◆ **Passage to read**

----

If you now place a textfield onto the stage and write:
myTextField.styleSheet = fontManagerInstance.getStyleSheet(); myTextField.embedFonts = true; myTextField.htmlText = "<h1>This is the headline</h1>";
everything should work (provided there’s a h1 style in the css with the correct font-family set and a font symbol in the library swf). If the textfield is manually placed onto the stage it’s important to set a different font for the textfield itself (in the property inspector) than the one that is defined in the CSS file (simply select _sans, for example). Don’t embed it in the property inspector as the file size would be increased then (set embedFonts in your code instead). What’s really strange:
If you additionally place a static textfield onto the stage with the same font, the text in the dynamic textfield isn’t shown anymore. Don’t really understand why…but it’s probably the same problem as if you set the same font in the dynamic textfield (maybe a »font collision«?). A workaround is to create the font symbol in the fla and select it (the one with *) in the property inspector.
If you know more about Font.registerFonts() and the above problems please leave a comment.
Filed under: Flash Platform
Hi Felix, your article is really helpful but I think there is at least one use case which it doesn’t address. And that case is: using the run-time loaded font on a manually placed TextField inside a run-time loaded swf which is I’m suffering at the moment.
More info:
Fonts.swf: It has the font symbols embedded and exported for ActionScript.
Child.swf: It has text fields placed on stage. Fonts are not embedded.

----

◆ **Data segment**
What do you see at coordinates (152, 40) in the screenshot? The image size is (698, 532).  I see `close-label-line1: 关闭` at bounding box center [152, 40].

----

◆ **Activities**
**A.** In the passage on runtime-loaded fonts in Flash, which font does it give as an example to select in the property inspector for a text field placed on the stage by hand?
**B.** Say whether each statement agrees with the passage on runtime-loaded fonts in Flash, answering yes or no and quoting the deciding words: (i) The font should be embedded in the property inspector. (ii) Adding a static text field with the same font stops the text in the dynamic text field from showing. (iii) The fonts in Child.swf are embedded.

◆ **Outputs for the tasks**
**A.** _sans

**B.**
(i) No: "Don’t embed it in the property inspector as the file size would be increased then"
(ii) Yes: "If you additionally place a static textfield onto the stage with the same font, the text in the dynamic textfield isn’t shown anymore."
(iii) No: "Fonts are not embedded."